I rimanenti trattati di pace presentano una costante uniformità nelle disposizioni riguardanti le riparazioni, salvo per quanto concerne l'ammontare, fissato rispettivamente in 300 milioni di dollari per la Romania (a favore dell'URSS), 70 milioni per la Bulgaria (45 alla Grecia e 25 alla Iugoslavia), 300 milioni per l'Ungheria (200 all'URSS e 50, rispettivamente, alla Iugoslavia e alla Cecoslovacchia) e 300 milioni per la Finlandia (a favore dell'URSS). Le riparazioni dovranno essere soddisfatte con materie prime e prodotti correnti (grano, legname, prodotti petroliferi e delle industrie estrattive, naviglio marittimo e fluviale, ecc.), e le consegne hanno avuto inizio dalle rispettive date d'armistizio per la Romania, Ungheria e Finlandia, e dalla data d'entrata in vigore del trattato per la Bulgaria. È altresì prevista la liquidazione dei beni romeni, bulgari, ungheresi e finlandesi nei territorî sotto la giurisdizione delle Nazioni Unite, nonché il passaggio in proprietà dell'URSS, in esecuzione degli accordi di Potsdam, dei beni tedeschi nei singoli paesi.
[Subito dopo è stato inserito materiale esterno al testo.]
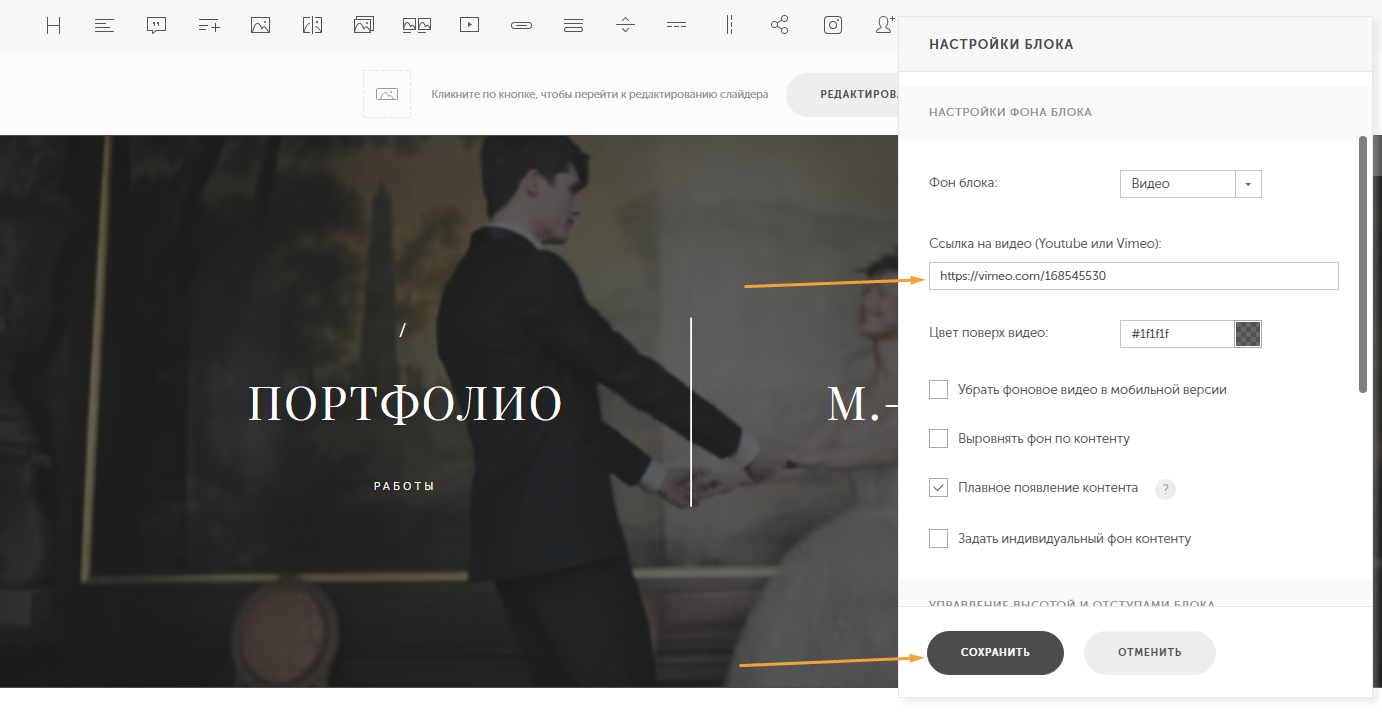The image size is (1382, 713).
Task: Select the divider line block icon
Action: pos(677,26)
La clausola relativa all'inizio delle prestazioni dalla data dei relativi armistizî ha fatto sì che le merci sinora consegnate all'URSS a titolo di riparazione rappresentino circa la metà dell'onere complessivo. Il 1° luglio 1948 l'URSS ha accordato una riduzione del 50% sulla quota delle riparazioni che devono essere ancora soddisfatte.
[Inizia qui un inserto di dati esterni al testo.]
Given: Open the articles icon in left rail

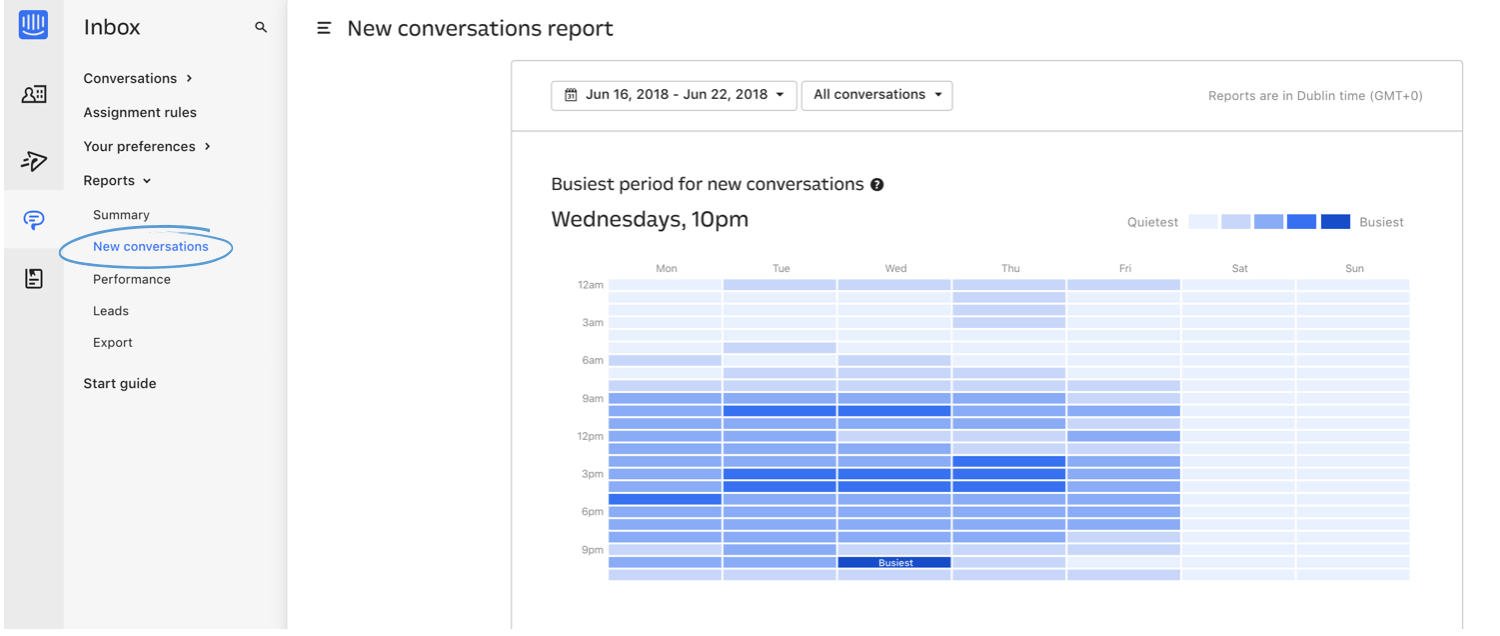Looking at the screenshot, I should pos(33,279).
Bibl.: É. Mantoux, La paix colomniée ou les conséquences économiques de M. Keynes, Parigi 1946; J. Rueff, Les nouvelles réparations allemandes, in Nouveaux aspects du problème allemand, 1947; I.R.A., First annual report of the Secretary general, Bruxelles 1946; id., Second annual report, ecc., ivi 1947; Reparations from Germany, in The Economist, 23 e 30 novembre 1946; A. G. B. F., A note on the reparations at the peace conference, in The World to-day, novembre 1946; British economist, The reparations problem, in International Affairs, 3 luglio 1945; B. Ratchford e W. Ross, Berlin reparations assignment, New York 1947.